◆ **Task goal**
The output must reproduce each line of the data word for word.

╔══

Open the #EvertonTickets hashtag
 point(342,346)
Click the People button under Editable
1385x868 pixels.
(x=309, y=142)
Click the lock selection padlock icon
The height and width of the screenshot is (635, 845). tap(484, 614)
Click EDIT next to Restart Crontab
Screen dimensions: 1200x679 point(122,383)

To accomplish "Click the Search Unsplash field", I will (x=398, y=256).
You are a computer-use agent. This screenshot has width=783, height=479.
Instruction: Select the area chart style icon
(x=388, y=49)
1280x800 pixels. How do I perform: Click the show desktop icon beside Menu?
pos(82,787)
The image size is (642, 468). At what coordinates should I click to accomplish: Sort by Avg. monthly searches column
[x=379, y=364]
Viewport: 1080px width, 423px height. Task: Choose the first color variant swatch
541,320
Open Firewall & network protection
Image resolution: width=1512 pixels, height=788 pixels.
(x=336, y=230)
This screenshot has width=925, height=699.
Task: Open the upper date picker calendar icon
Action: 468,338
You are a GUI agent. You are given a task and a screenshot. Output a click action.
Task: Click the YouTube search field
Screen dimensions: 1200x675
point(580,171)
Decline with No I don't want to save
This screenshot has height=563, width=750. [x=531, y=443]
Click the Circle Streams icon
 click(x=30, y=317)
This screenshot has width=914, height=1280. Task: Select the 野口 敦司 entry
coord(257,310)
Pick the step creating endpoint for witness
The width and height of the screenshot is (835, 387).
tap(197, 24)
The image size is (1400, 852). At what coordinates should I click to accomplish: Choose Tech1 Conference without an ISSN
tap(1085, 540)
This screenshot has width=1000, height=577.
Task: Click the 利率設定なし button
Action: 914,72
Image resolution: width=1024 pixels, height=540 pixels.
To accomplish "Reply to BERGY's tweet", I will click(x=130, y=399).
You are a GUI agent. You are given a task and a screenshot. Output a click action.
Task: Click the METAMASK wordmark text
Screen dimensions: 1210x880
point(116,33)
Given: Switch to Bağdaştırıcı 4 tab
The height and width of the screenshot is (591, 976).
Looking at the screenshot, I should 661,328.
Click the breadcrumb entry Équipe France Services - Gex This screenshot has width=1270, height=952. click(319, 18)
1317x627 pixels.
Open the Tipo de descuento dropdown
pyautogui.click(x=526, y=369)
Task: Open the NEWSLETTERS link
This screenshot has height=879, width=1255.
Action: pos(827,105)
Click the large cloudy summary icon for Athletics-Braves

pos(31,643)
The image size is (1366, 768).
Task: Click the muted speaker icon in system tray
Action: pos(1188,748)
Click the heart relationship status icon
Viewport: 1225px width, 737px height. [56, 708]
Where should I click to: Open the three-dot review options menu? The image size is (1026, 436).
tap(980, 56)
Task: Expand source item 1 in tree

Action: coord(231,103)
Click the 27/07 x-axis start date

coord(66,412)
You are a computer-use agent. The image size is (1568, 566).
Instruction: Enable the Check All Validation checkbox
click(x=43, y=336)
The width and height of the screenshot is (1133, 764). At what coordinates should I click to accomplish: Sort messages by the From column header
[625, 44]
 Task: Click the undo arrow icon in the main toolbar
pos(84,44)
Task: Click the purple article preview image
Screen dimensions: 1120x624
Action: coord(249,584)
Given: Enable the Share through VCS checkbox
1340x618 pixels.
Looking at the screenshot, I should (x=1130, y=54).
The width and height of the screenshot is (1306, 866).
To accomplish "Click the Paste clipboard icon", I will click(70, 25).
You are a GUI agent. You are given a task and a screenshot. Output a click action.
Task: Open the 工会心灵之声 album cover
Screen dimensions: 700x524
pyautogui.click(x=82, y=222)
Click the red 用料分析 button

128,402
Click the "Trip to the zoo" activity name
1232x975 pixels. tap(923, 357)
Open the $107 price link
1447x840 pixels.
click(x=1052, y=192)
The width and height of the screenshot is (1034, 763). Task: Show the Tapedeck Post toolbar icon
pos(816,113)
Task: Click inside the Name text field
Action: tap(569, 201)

╚══

◆ **Result of this task**
Open the #EvertonTickets hashtag
 point(342,346)
Click the People button under Editable
1385x868 pixels.
(x=309, y=142)
Click the lock selection padlock icon
The height and width of the screenshot is (635, 845). tap(484, 614)
Click EDIT next to Restart Crontab
Screen dimensions: 1200x679 point(122,383)

To accomplish "Click the Search Unsplash field", I will (x=398, y=256).
You are a computer-use agent. This screenshot has width=783, height=479.
Instruction: Select the area chart style icon
(x=388, y=49)
1280x800 pixels. How do I perform: Click the show desktop icon beside Menu?
pos(82,787)
The image size is (642, 468). At what coordinates should I click to accomplish: Sort by Avg. monthly searches column
[x=379, y=364]
Viewport: 1080px width, 423px height. Task: Choose the first color variant swatch
541,320
Open Firewall & network protection
Image resolution: width=1512 pixels, height=788 pixels.
(x=336, y=230)
This screenshot has width=925, height=699.
Task: Open the upper date picker calendar icon
Action: 468,338
You are a GUI agent. You are given a task and a screenshot. Output a click action.
Task: Click the YouTube search field
Screen dimensions: 1200x675
point(580,171)
Decline with No I don't want to save
This screenshot has height=563, width=750. [x=531, y=443]
Click the Circle Streams icon
 click(x=30, y=317)
This screenshot has width=914, height=1280. Task: Select the 野口 敦司 entry
coord(257,310)
Pick the step creating endpoint for witness
The width and height of the screenshot is (835, 387).
tap(197, 24)
The image size is (1400, 852). At what coordinates should I click to accomplish: Choose Tech1 Conference without an ISSN
tap(1085, 540)
This screenshot has width=1000, height=577.
Task: Click the 利率設定なし button
Action: 914,72
Image resolution: width=1024 pixels, height=540 pixels.
To accomplish "Reply to BERGY's tweet", I will click(x=130, y=399).
You are a GUI agent. You are given a task and a screenshot. Output a click action.
Task: Click the METAMASK wordmark text
Screen dimensions: 1210x880
point(116,33)
Given: Switch to Bağdaştırıcı 4 tab
The height and width of the screenshot is (591, 976).
Looking at the screenshot, I should 661,328.
Click the breadcrumb entry Équipe France Services - Gex This screenshot has width=1270, height=952. click(319, 18)
1317x627 pixels.
Open the Tipo de descuento dropdown
pyautogui.click(x=526, y=369)
Task: Open the NEWSLETTERS link
This screenshot has height=879, width=1255.
Action: pos(827,105)
Click the large cloudy summary icon for Athletics-Braves

pos(31,643)
The image size is (1366, 768).
Task: Click the muted speaker icon in system tray
Action: pos(1188,748)
Click the heart relationship status icon
Viewport: 1225px width, 737px height. [56, 708]
Where should I click to: Open the three-dot review options menu? The image size is (1026, 436).
tap(980, 56)
Task: Expand source item 1 in tree

Action: coord(231,103)
Click the 27/07 x-axis start date

coord(66,412)
You are a computer-use agent. The image size is (1568, 566).
Instruction: Enable the Check All Validation checkbox
click(x=43, y=336)
The width and height of the screenshot is (1133, 764). At what coordinates should I click to accomplish: Sort messages by the From column header
[625, 44]
 Task: Click the undo arrow icon in the main toolbar
pos(84,44)
Task: Click the purple article preview image
Screen dimensions: 1120x624
Action: coord(249,584)
Given: Enable the Share through VCS checkbox
1340x618 pixels.
Looking at the screenshot, I should (x=1130, y=54).
The width and height of the screenshot is (1306, 866).
To accomplish "Click the Paste clipboard icon", I will click(70, 25).
You are a GUI agent. You are given a task and a screenshot. Output a click action.
Task: Open the 工会心灵之声 album cover
Screen dimensions: 700x524
pyautogui.click(x=82, y=222)
Click the red 用料分析 button

128,402
Click the "Trip to the zoo" activity name
1232x975 pixels. tap(923, 357)
Open the $107 price link
1447x840 pixels.
click(x=1052, y=192)
The width and height of the screenshot is (1034, 763). Task: Show the Tapedeck Post toolbar icon
pos(816,113)
Task: Click inside the Name text field
Action: tap(569, 201)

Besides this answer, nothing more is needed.